# Would mice enjoy a dig box?



## MythsNTails

I have two pet rats that love digging in their coconut-fiber dig box. I let grass grow in it that they dig up, etc.

I've noticed my mice like to dig in their bedding and it has made me wonder if they would like their own mini-dig-box too. Has anyone tried this? Do mice like to dig?


----------



## visitor

I`ve noticed mice regularly dig their bedding but this seems to be to control the temperature in their bed. When it`s warm they spread the beddings out, when it`s cold they pile it all up in one corner. 
My rabbits would do this when they had kits in the nest, so it`s obviously a natural instinct.

The mice do dig shavings into their bowl too... that`s just to annoy us i think.

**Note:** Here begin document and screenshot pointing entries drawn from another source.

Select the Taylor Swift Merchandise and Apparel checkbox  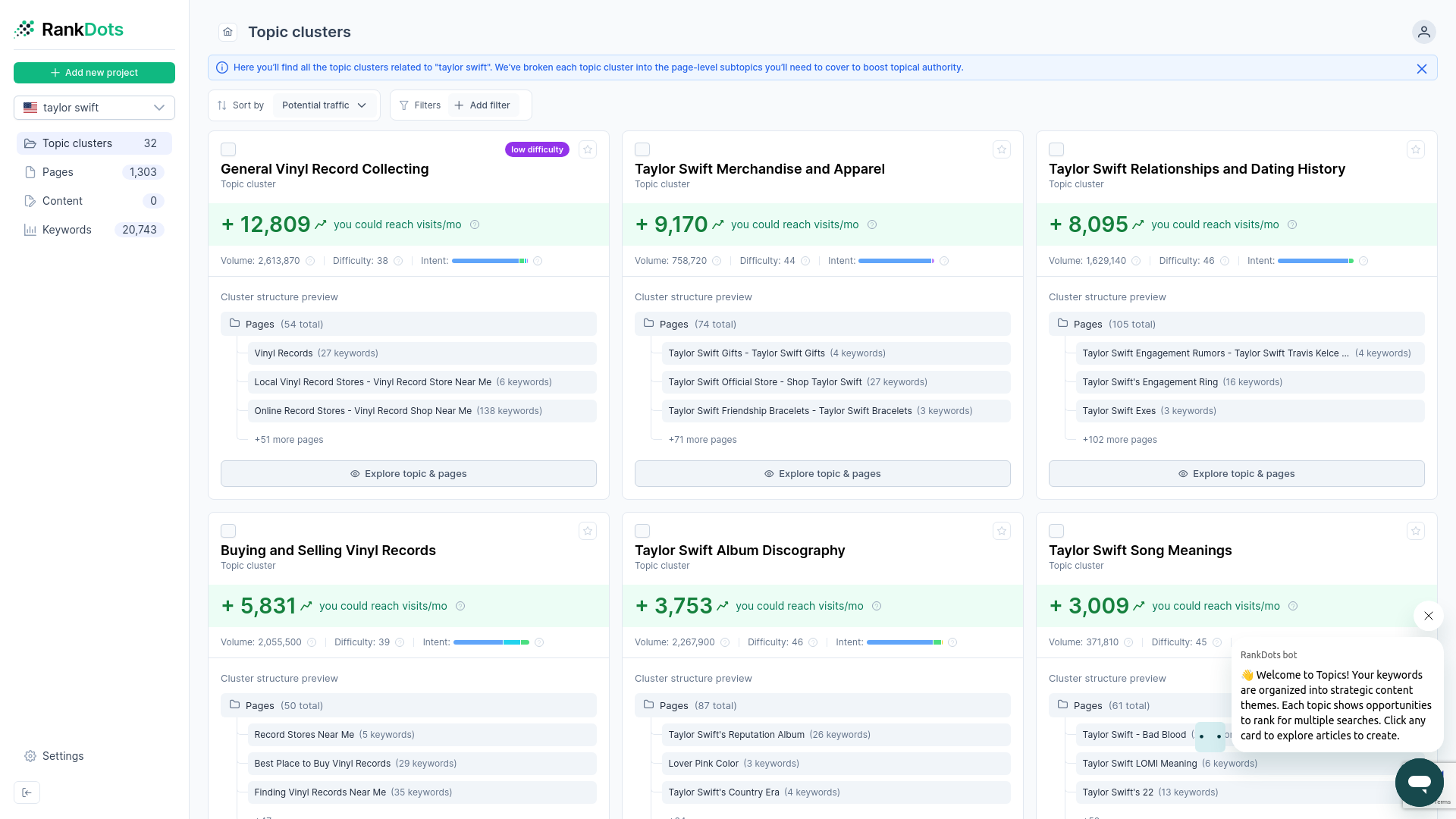click(642, 149)
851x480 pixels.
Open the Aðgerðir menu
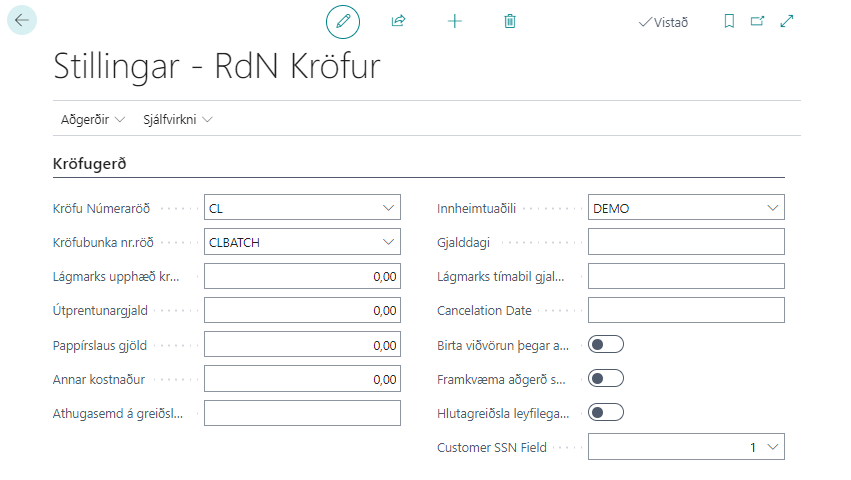(x=92, y=119)
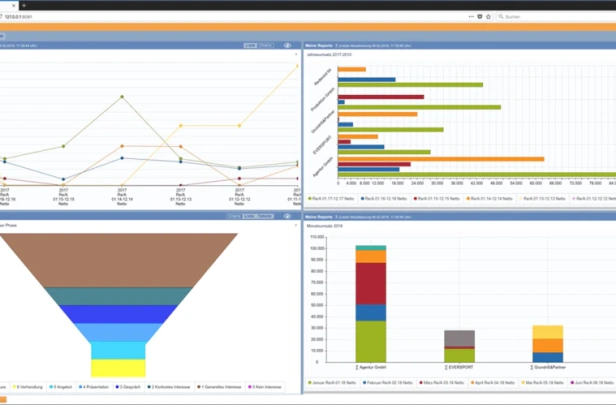The image size is (616, 405).
Task: Toggle the '0 Kein Interesse' legend entry
Action: (x=265, y=387)
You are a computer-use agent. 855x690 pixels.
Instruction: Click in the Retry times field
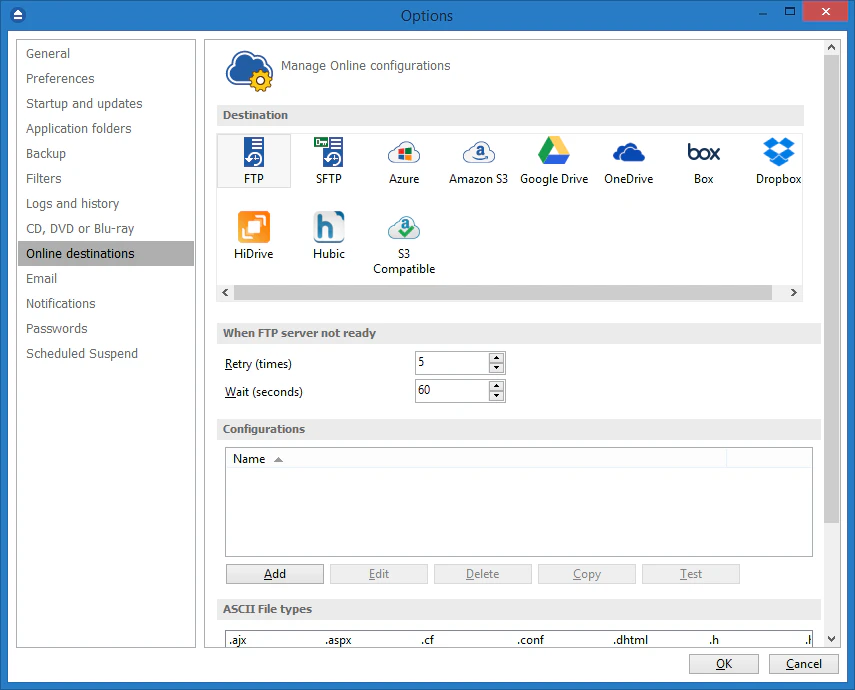(x=451, y=363)
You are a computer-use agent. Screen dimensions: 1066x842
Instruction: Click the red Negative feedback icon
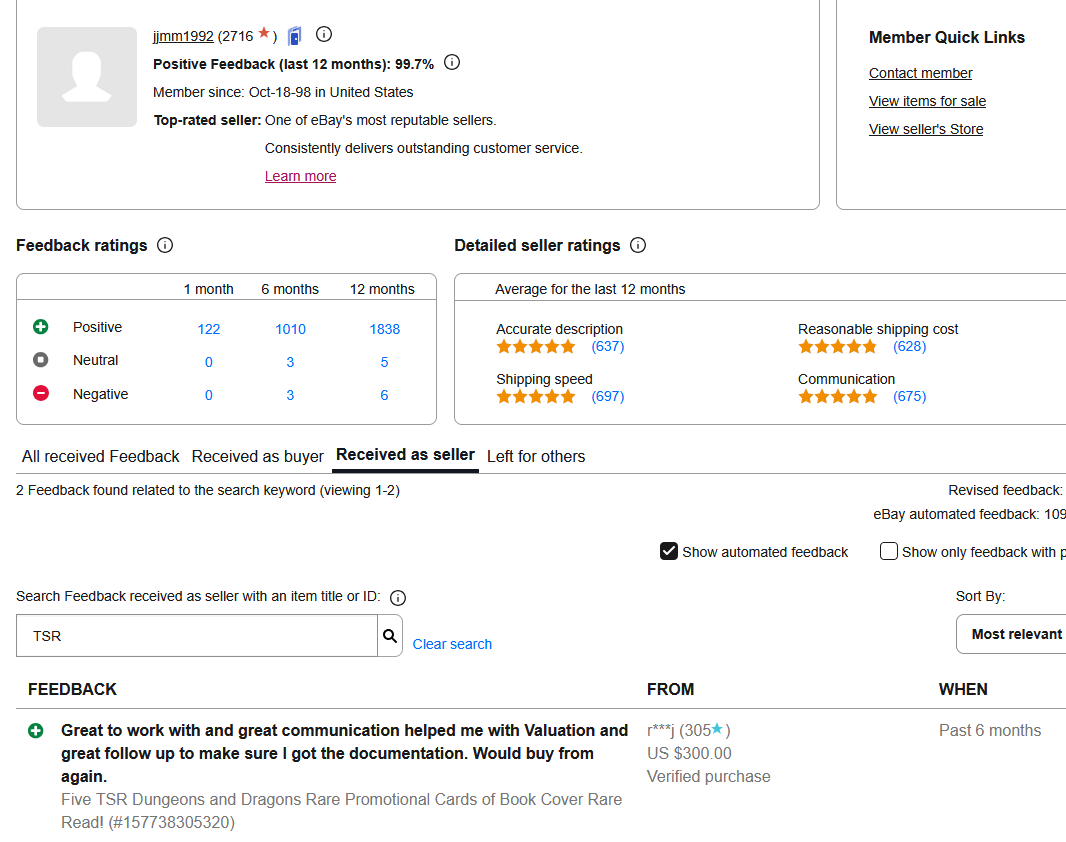pos(41,393)
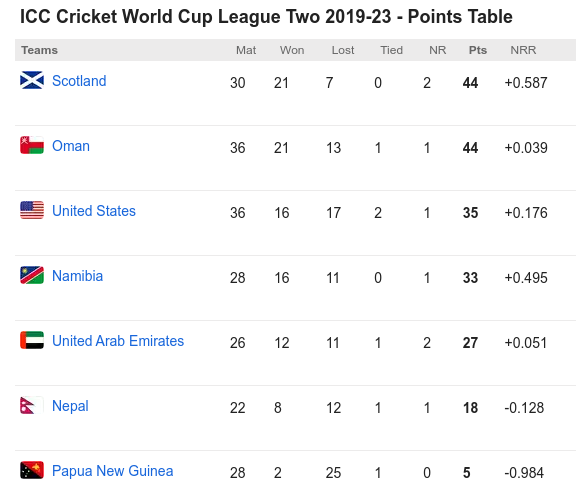
Task: Open the United States team link
Action: coord(94,211)
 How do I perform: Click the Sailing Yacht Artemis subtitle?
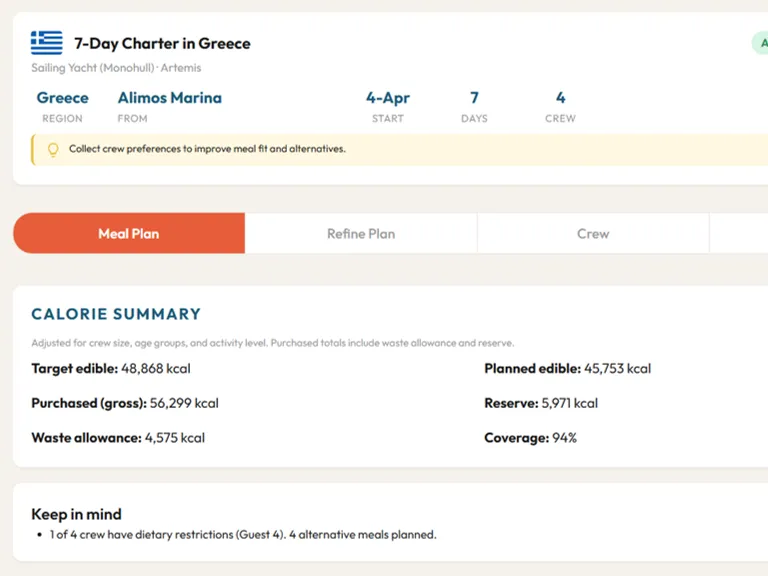pos(116,68)
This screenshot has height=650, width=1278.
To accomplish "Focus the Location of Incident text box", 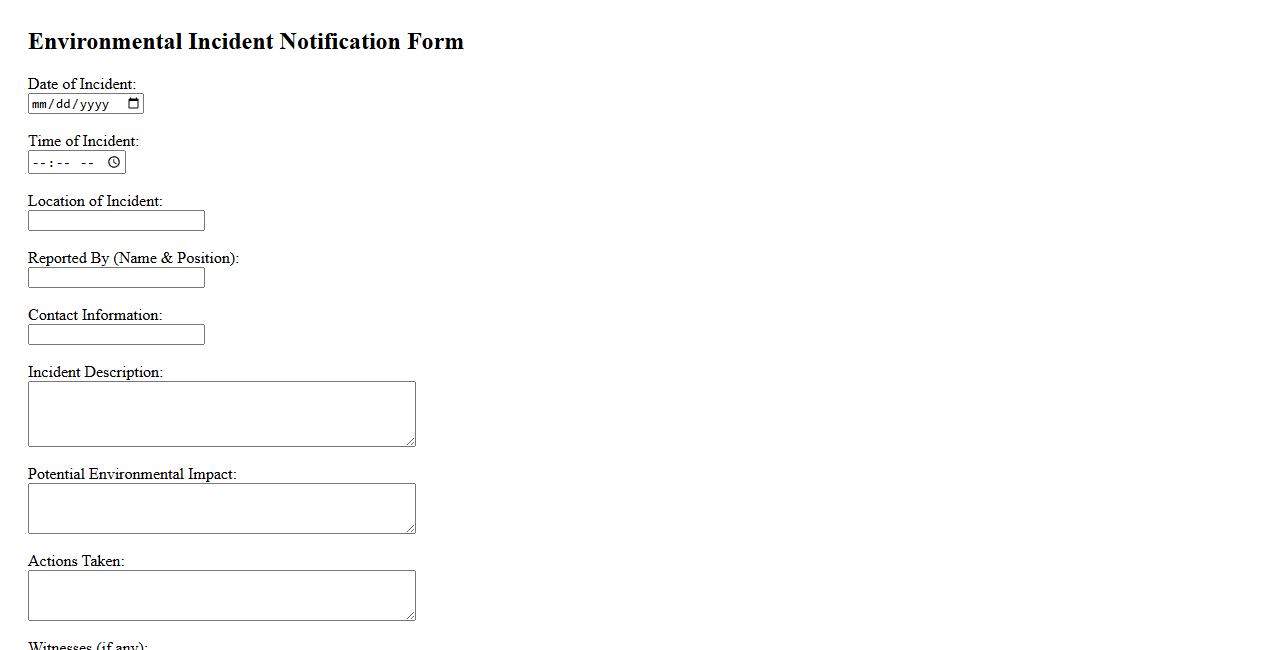I will click(116, 221).
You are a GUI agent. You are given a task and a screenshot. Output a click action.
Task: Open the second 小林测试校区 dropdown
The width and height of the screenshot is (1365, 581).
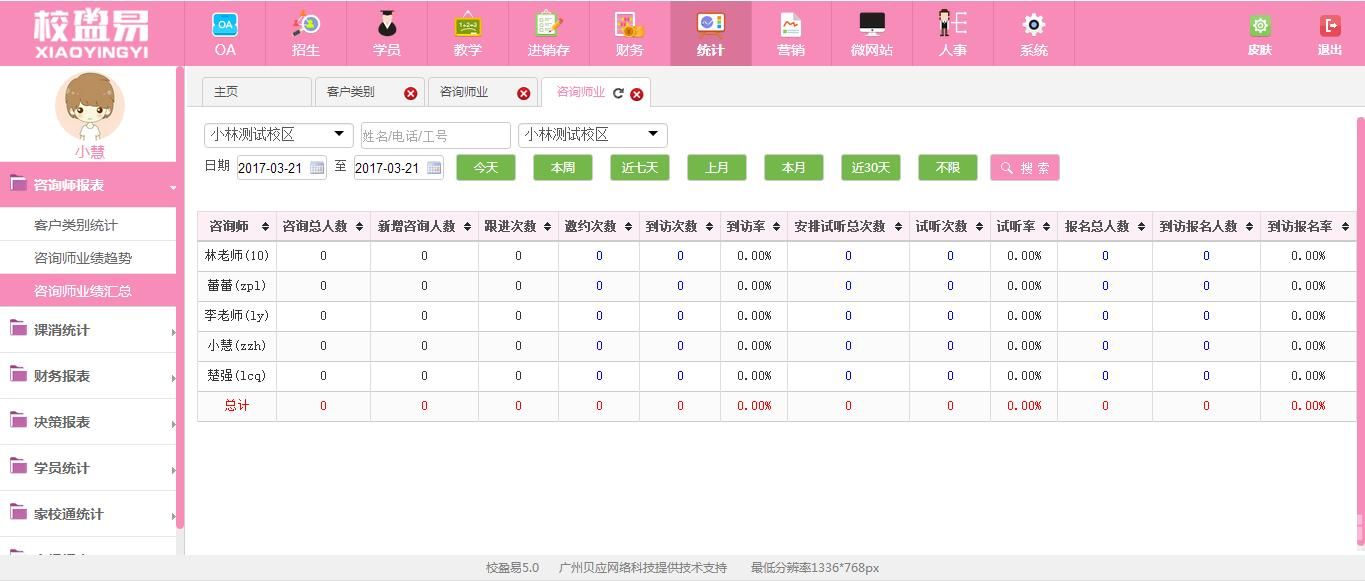[x=592, y=135]
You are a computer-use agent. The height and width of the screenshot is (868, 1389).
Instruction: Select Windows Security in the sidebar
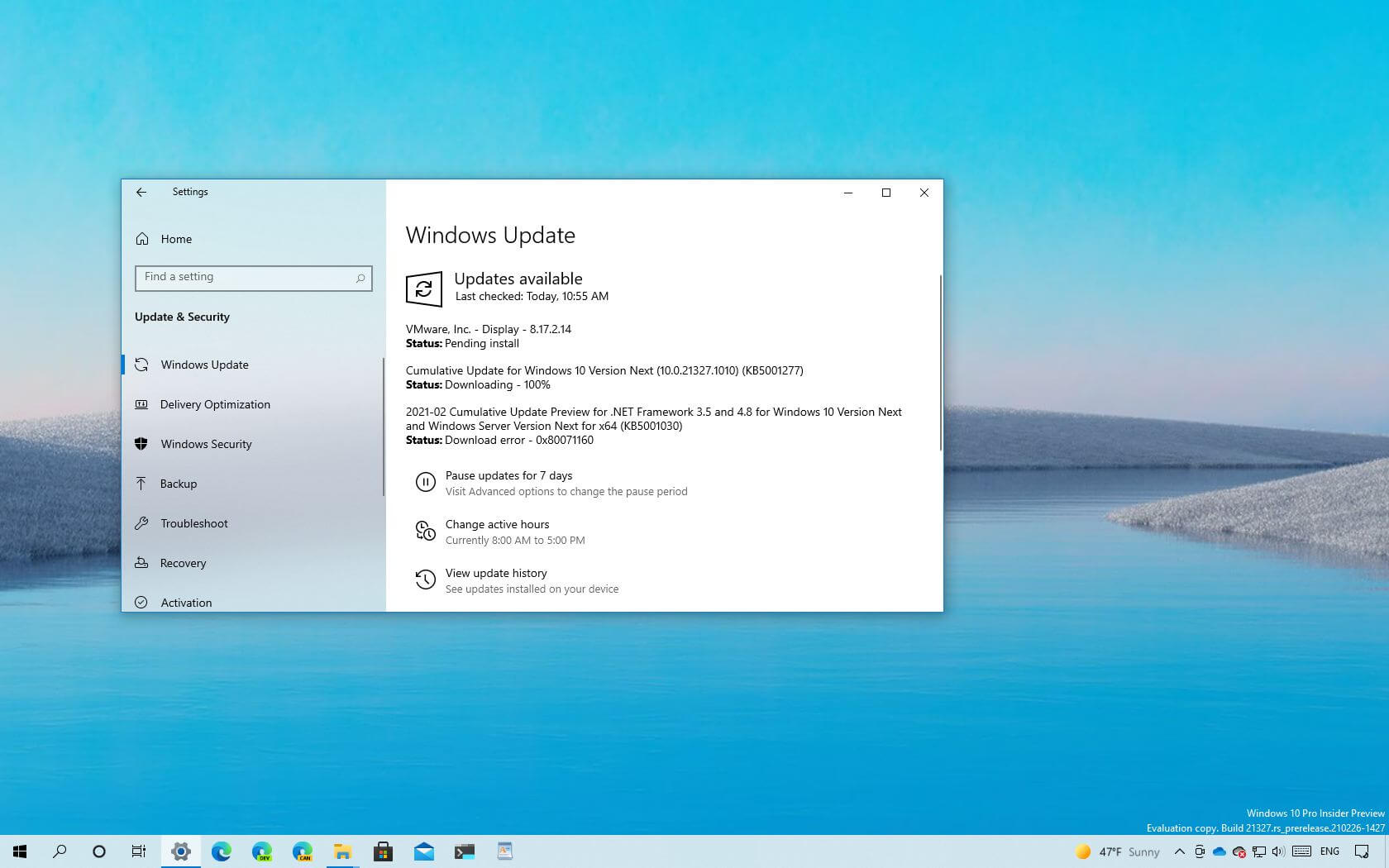pyautogui.click(x=206, y=444)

Give them a dig box and see what they do with it


----------



## AyJay658

I have a dig box for my mice but have only tried it with woodshavings. My boy loves to dig out the bottom and make a 'cave'. It invariably collapses if he goes too far though. I'm sure he would prefer a better substrate but I don't know what or where to buy it. One of my girls started tunnelling under the substrate when I got her as well. She would vanish and you would just see the floor moving! :L


----------



## silverdawn92

I gave mine a dig box with some food in it once, they liked digging it up and hiding it again when they were done.


----------



## thammy24

One of my mice looooooooves digging. He digs up the new carefresh for no particular reason and one time I gave them a bowl of dirt (I sterilized the dirt though, put it in boiling water and then semi-dried it in the oven, too much work though) anyway, the next morning is was absolutely EVERYWHERE, but the had an absolute blast, lol.


----------



## jackiee

I would think they would dig in the wild, so a dig box should be good for them


----------